▶ [Page text]
========================================

The first of these, White argues, is basically false on a practical level, while the second involves a distorted view of morality, distorted by a massive anti-public propaganda campaign on the part of the MSM and government.
 
Here’s the paper’s abstract:
 

Abstract:
Despite reports that homeowners are increasingly “walking away” from their mortgages, most homeowners continue to make their payments even when they are significantly underwater. This article suggests that most homeowners choose not to strategically default as a result of two emotional forces: 1) the desire to avoid the shame and guilt of foreclosure; and 2) exaggerated anxiety over foreclosure’s perceived consequences. Moreover, these emotional constraints are actively cultivated by the government and other social control agents in order to encourage homeowners to follow social and moral norms related to the honoring of financial obligations – and to ignore market and legal norms under which strategic default might be both viable and the wisest financial decision. Norms governing homeowner behavior stand in sharp contrast to norms governing lenders, who seek to maximize profits or minimize losses irrespective of concerns of morality or social responsibility. This norm asymmetry leads to distributional inequalities in which individual homeowners shoulder a disproportionate burden from the housing collapse.

========================================

▶ [Supplied information]
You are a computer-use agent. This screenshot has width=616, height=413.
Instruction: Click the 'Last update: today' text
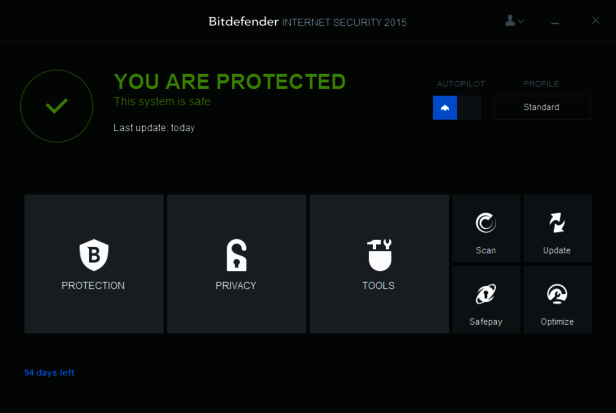tap(154, 127)
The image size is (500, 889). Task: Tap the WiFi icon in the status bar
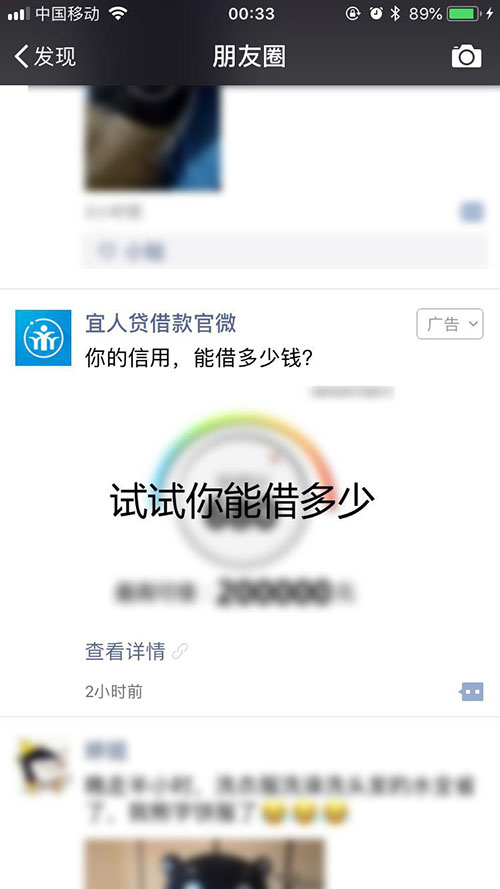(x=118, y=14)
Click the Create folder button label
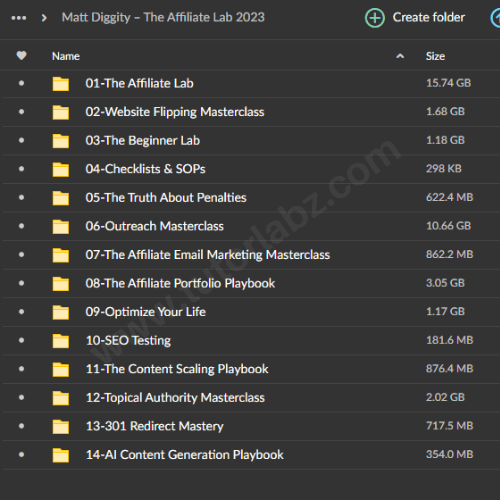Viewport: 500px width, 500px height. point(429,17)
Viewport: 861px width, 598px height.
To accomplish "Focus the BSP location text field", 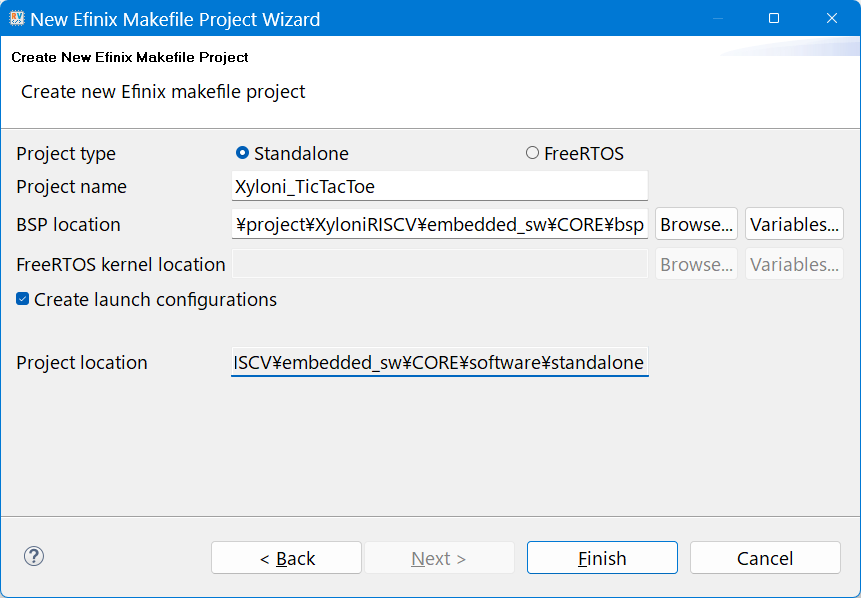I will pos(439,224).
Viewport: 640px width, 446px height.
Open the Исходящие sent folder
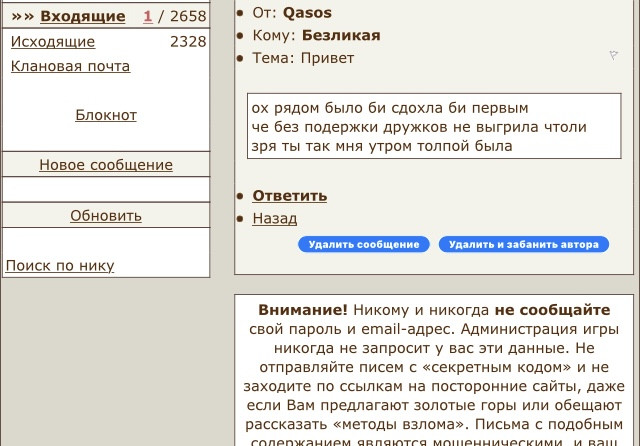click(x=53, y=42)
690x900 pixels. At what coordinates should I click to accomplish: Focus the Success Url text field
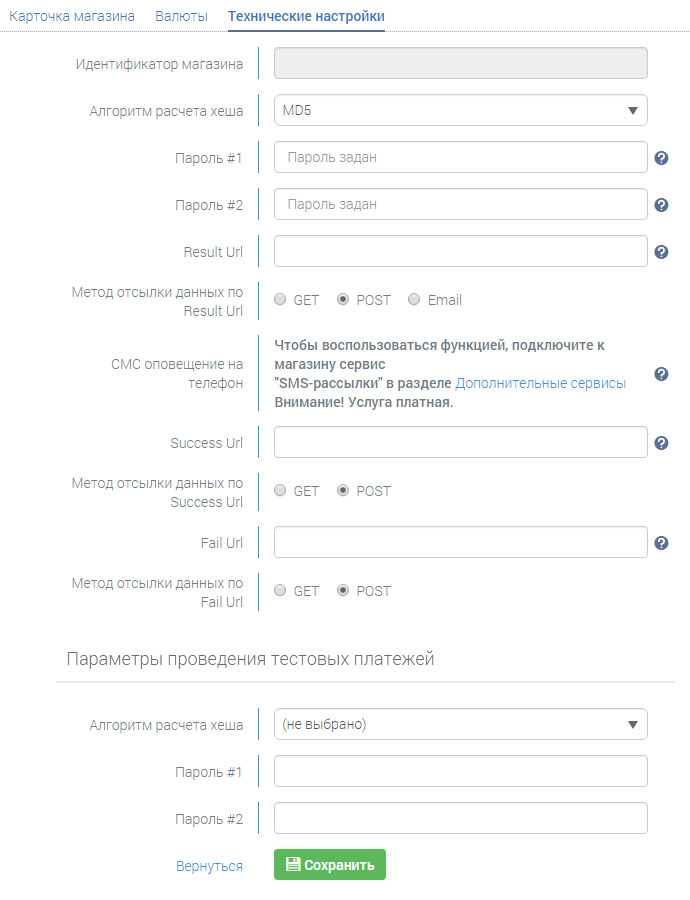click(x=460, y=443)
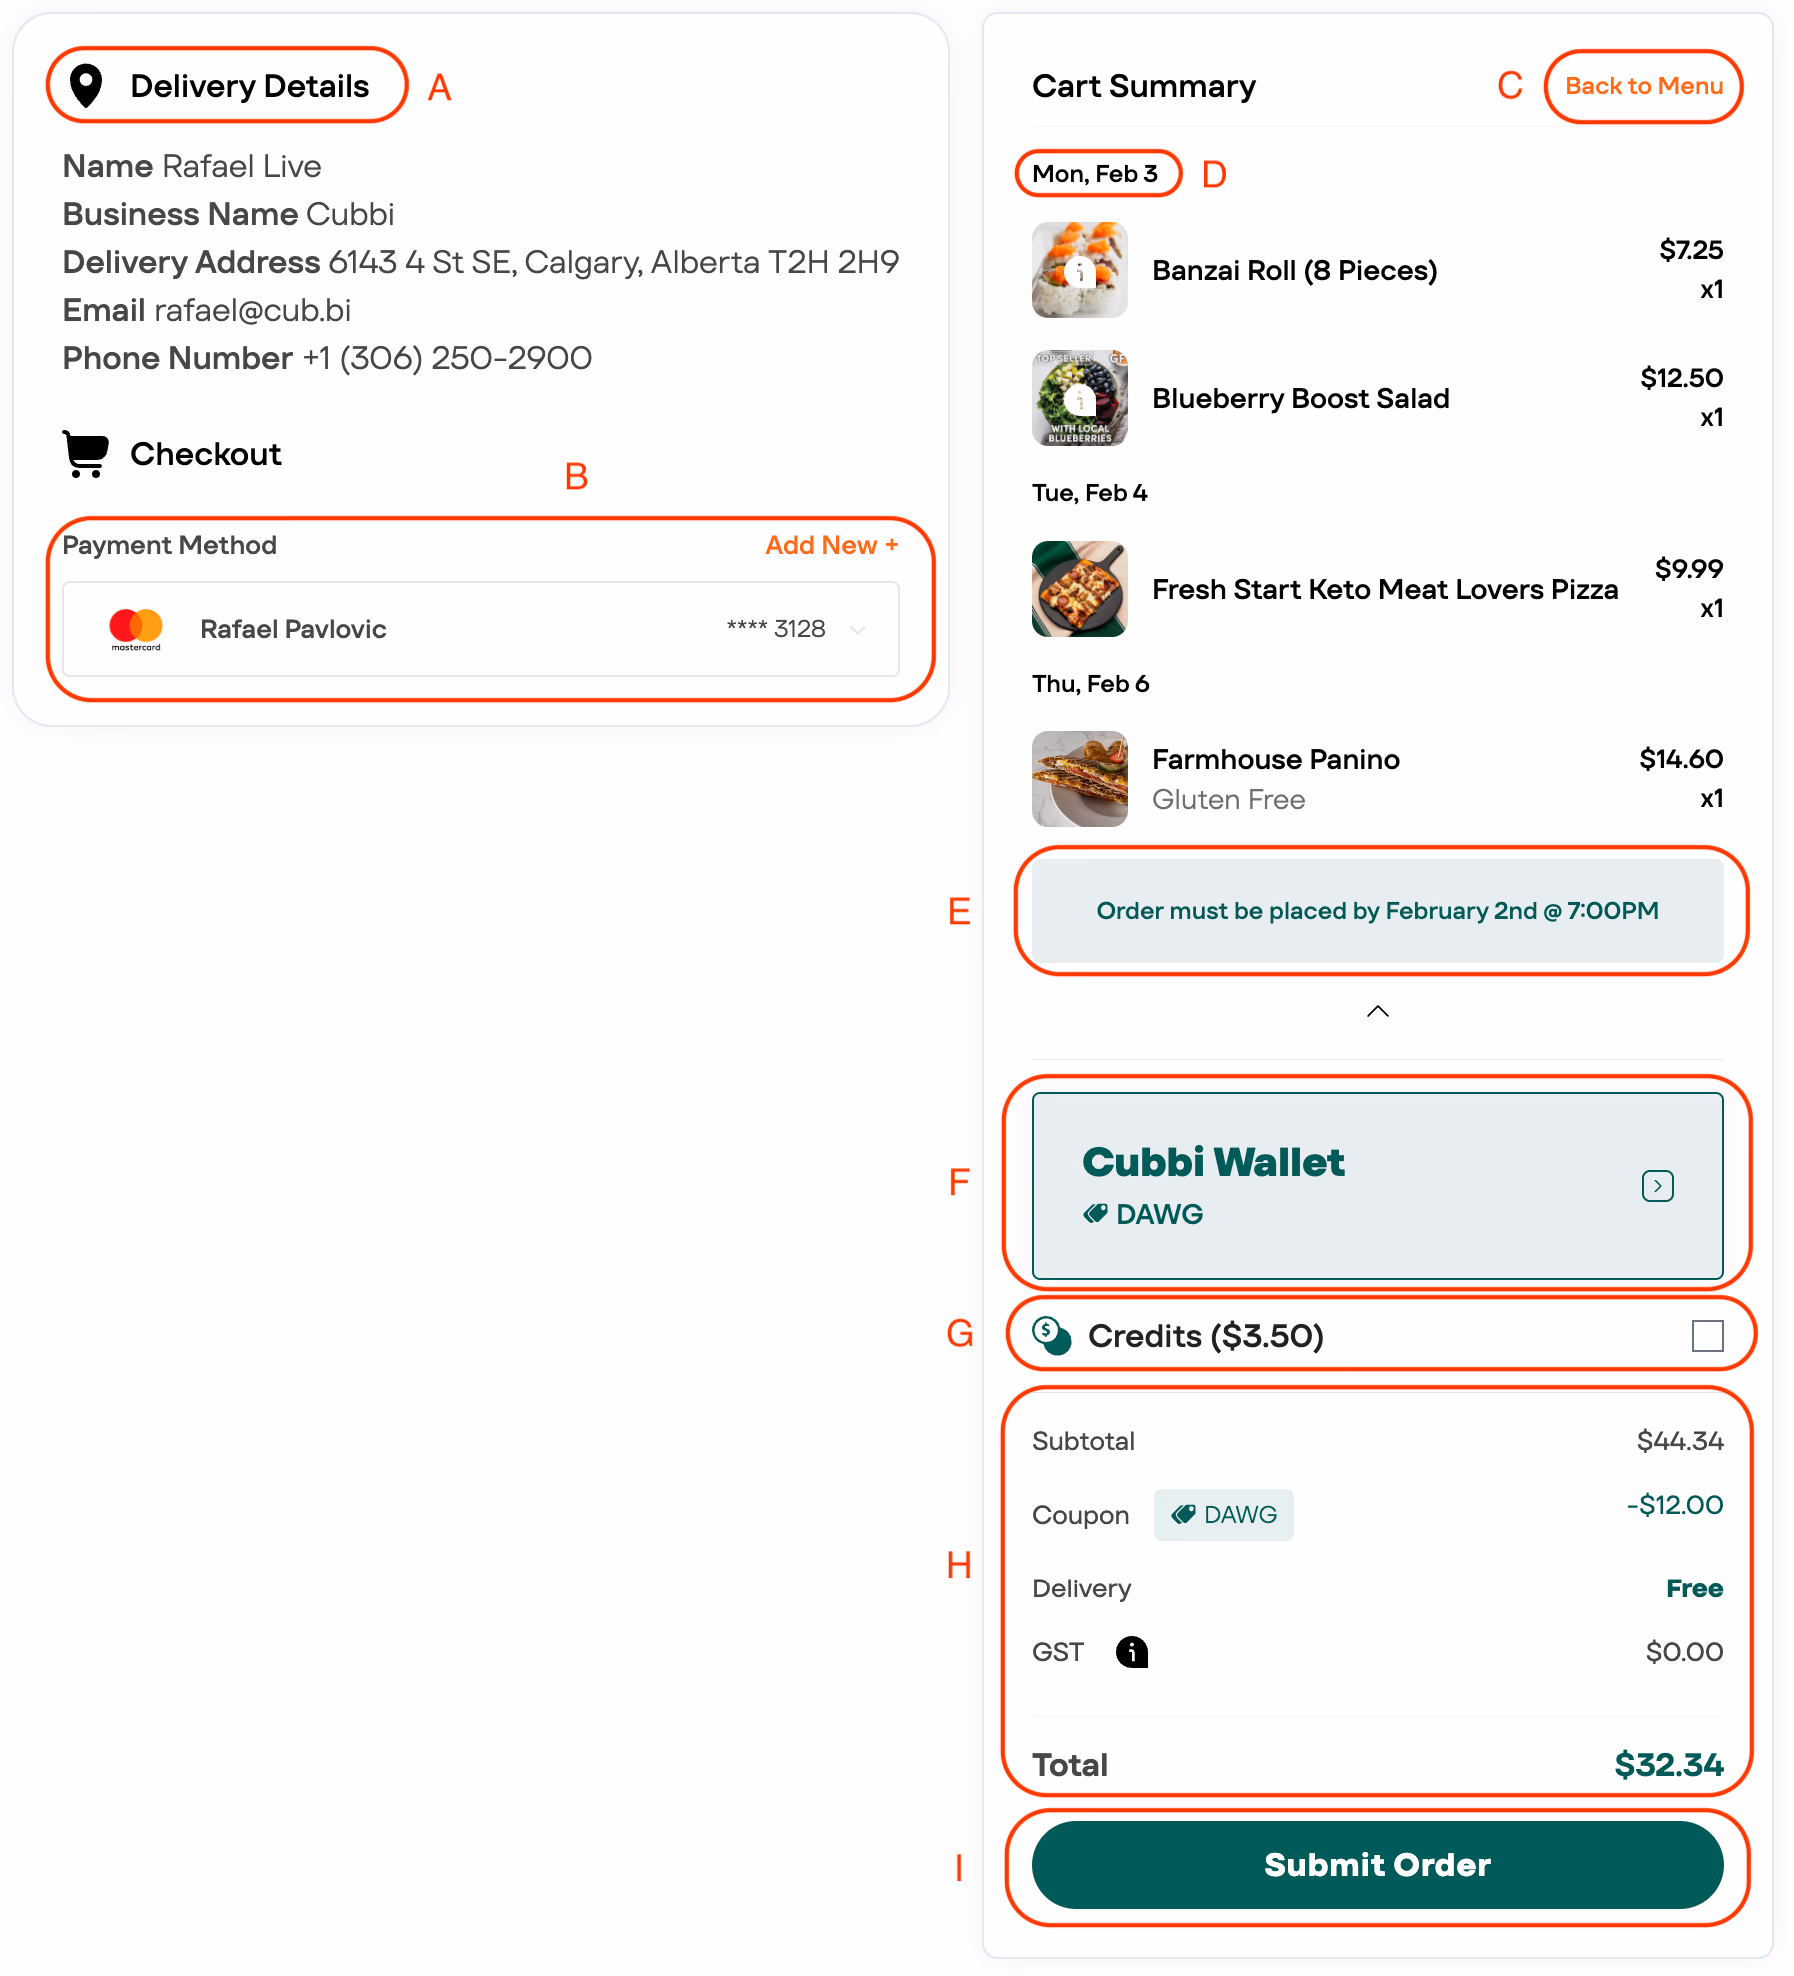Click the Mastercard logo on payment card
1794x1976 pixels.
(136, 629)
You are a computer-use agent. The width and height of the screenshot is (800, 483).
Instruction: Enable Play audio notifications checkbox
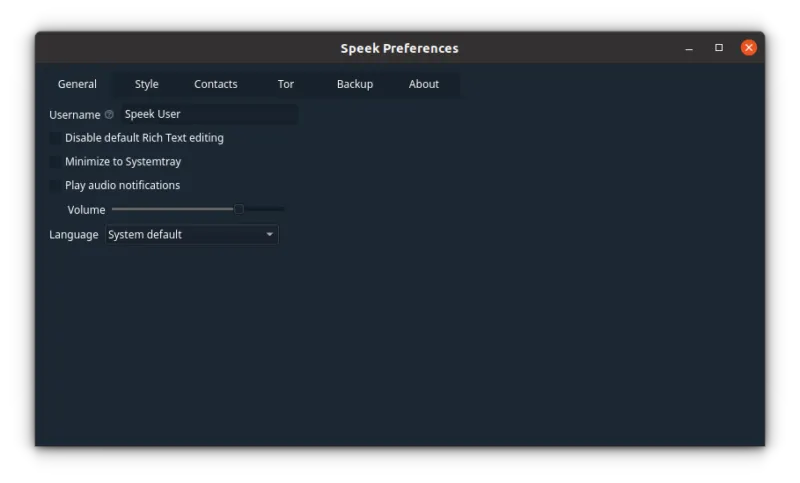[x=55, y=186]
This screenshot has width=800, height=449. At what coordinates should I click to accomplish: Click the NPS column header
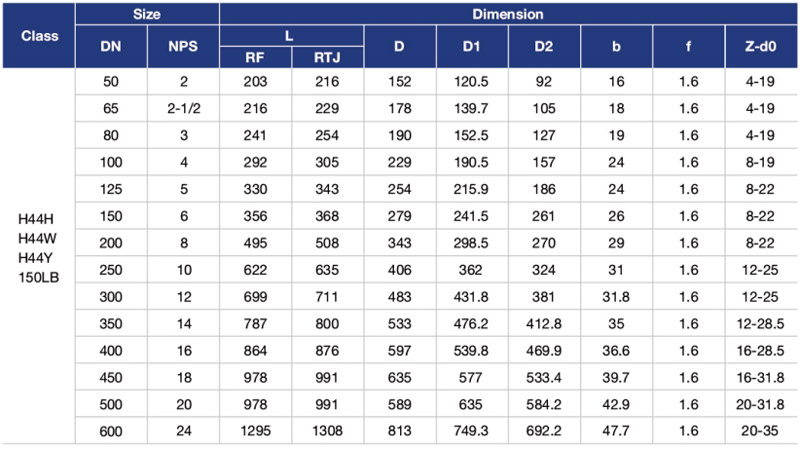[183, 46]
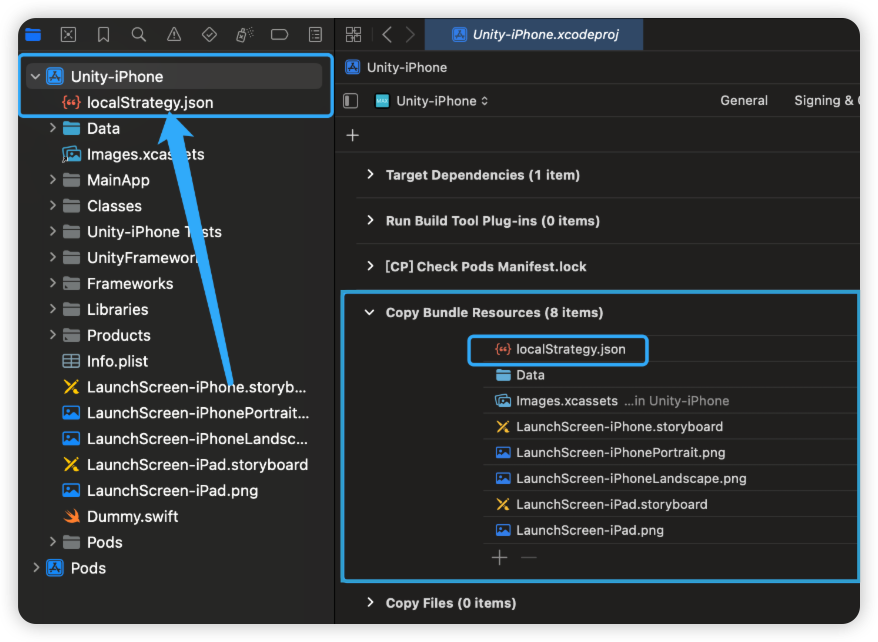Collapse the Copy Bundle Resources phase

tap(370, 313)
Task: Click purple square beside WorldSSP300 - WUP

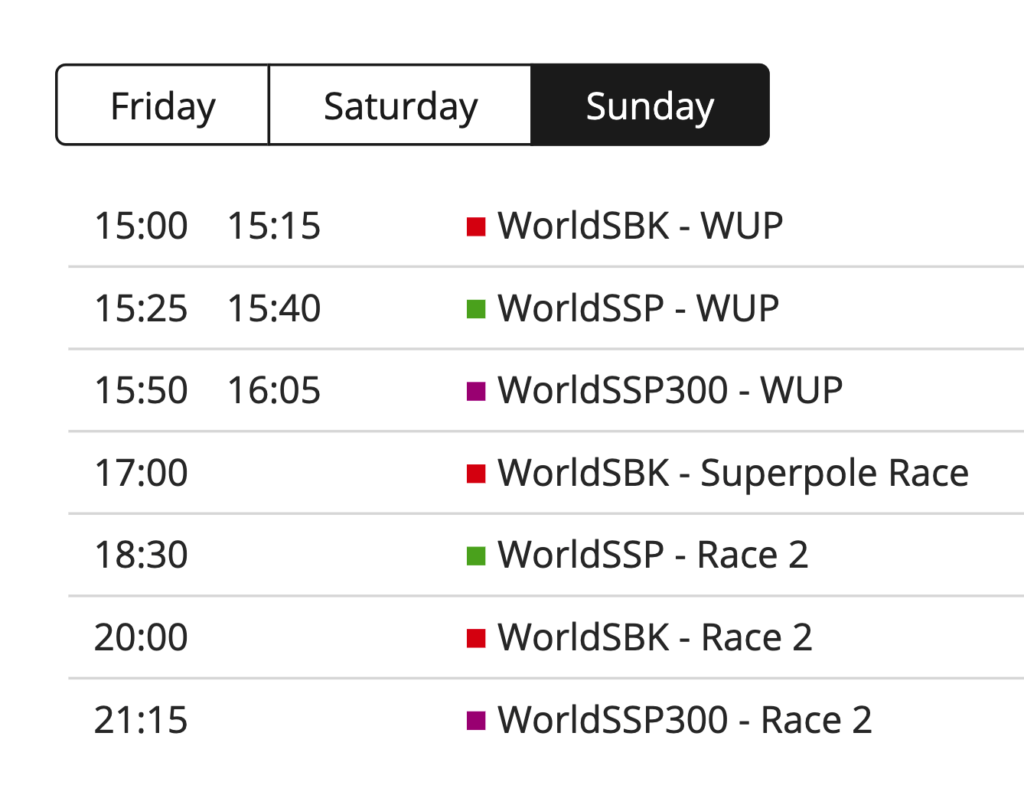Action: (x=476, y=391)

========================================

▶ [Exercises to complete]
**A)** In the mortgage passage, which kinds of norms does the abstract name? List each one.
**B)** Write out the stretch of the mortgage passage from "The first of" through "MSM and government.".
**C)** Continue the mortgage passage after its final sentence.
The data has no connection to the mortgage passage.

▶ [Answers to the exercises]
**A)** social, moral, market, legal

**B)**
The first of these, White argues, is basically false on a practical level, while the second involves a distorted view of morality, distorted by a massive anti-public propaganda campaign on the part of the MSM and government.

**C)**
 
I haven’t yet had time to read the entire paper, but I’ll write more about it once I do. For now, I wanted to alert people to it and take the opportunity to offer a few basic thoughts on the subject of debt indoctrination.
 
The idea that any individual should feel morally committed to this system, to paying “debts” the system forced upon him, is both misguided and self-enslaving. It’s precisely what the gangsters want the people to think. That’s why this kind of social indoctrination exists.
 
But the facts are:
 
1. As everyone knows, the elites feel no such scruples or moral obligations. Every bank, every big corporation, feels it has an absolute right to be bailed out by taxpayer money, but that it does not incur any social obligations in return. It is entitled to continue with predatory, sociopathic, destructive behavior, both while it is a direct ward of the state and of course after it has gone through the charade of “paying back” a small portion of the public money it stole and continues to steal. (The TARP, which some of them “paid back” with such fanfare, is only a small portion of the ongoing loot conveyance.)
 
The government approves of this practice.
 
2. Meanwhile the system has been set up to encourage and for all intents and purposes require that the individual become a “consumer” and go into debt. The brainwashing starts in school and continues all our lives, as the corporate media is basically a shrieking advertising agency. That goes to the brainwashing which drives people into so-called “voluntary” consumer behavior.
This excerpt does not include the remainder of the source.